DIRECTIONS FOR THIS TASK
Every line containing the word "Alzeyer" is to be copied from the data below.

[Records drawn from a dataset]
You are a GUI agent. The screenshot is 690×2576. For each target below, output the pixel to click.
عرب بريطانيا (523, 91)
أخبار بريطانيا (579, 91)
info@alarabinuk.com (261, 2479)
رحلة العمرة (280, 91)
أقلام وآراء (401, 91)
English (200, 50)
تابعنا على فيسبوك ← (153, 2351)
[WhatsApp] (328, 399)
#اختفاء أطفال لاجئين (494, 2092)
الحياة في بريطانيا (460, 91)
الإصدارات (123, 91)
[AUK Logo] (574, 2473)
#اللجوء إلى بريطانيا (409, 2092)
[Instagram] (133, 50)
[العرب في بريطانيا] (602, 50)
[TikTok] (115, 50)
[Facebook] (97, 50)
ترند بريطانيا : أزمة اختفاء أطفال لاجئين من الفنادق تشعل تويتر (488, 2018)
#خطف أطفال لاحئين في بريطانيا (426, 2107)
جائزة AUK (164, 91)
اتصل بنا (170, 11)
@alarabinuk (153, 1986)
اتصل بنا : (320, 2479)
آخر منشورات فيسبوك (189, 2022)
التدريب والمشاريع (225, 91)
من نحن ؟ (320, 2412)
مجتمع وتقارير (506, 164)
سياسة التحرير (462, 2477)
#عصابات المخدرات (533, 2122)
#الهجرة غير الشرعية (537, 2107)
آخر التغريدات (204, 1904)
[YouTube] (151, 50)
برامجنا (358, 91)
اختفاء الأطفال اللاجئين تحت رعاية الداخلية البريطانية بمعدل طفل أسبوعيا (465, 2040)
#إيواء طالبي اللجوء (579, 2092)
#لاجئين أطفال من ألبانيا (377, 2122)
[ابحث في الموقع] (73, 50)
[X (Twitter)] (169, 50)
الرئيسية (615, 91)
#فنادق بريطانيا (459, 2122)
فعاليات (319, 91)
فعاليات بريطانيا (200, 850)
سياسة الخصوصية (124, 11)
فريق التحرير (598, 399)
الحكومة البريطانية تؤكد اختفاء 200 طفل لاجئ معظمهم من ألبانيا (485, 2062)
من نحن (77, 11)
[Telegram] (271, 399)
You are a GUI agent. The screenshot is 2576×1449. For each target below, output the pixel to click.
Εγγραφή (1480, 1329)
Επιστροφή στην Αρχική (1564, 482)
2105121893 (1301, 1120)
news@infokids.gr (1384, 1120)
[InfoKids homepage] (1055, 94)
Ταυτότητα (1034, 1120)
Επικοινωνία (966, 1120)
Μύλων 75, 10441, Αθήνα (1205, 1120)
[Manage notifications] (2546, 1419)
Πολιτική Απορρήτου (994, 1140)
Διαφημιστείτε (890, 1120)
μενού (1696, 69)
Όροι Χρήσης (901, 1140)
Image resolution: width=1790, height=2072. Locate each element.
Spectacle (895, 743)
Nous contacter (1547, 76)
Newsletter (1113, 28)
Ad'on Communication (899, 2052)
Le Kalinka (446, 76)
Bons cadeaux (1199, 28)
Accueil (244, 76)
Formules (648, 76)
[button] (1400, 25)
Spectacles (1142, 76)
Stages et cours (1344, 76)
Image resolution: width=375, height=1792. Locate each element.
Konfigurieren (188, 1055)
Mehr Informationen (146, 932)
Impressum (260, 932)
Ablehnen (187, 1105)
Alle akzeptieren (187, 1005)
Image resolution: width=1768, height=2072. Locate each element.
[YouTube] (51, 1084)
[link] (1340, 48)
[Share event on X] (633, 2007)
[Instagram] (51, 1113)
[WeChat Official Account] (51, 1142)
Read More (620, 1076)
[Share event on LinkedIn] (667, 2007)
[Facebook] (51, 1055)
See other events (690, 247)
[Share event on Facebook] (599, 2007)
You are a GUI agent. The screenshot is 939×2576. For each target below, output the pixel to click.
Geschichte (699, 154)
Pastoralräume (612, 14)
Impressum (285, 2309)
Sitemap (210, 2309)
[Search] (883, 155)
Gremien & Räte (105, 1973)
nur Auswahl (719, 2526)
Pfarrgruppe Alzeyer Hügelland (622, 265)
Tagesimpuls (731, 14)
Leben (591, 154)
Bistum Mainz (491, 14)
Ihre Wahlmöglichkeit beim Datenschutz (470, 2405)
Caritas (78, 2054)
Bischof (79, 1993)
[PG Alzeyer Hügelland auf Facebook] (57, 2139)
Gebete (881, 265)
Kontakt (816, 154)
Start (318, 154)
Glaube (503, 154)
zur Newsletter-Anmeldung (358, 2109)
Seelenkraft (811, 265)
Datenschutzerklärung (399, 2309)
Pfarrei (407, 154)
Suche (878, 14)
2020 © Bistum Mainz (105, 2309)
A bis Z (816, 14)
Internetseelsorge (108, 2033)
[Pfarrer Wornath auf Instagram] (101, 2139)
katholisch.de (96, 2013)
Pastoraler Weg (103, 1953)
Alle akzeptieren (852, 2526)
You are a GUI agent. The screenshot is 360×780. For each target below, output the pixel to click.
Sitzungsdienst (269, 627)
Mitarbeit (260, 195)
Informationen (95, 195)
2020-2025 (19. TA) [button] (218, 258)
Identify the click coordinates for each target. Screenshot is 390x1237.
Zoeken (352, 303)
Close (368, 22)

OUTPUT
Pfarrgruppe Alzeyer Hügelland (622, 265)
[PG Alzeyer Hügelland auf Facebook] (57, 2139)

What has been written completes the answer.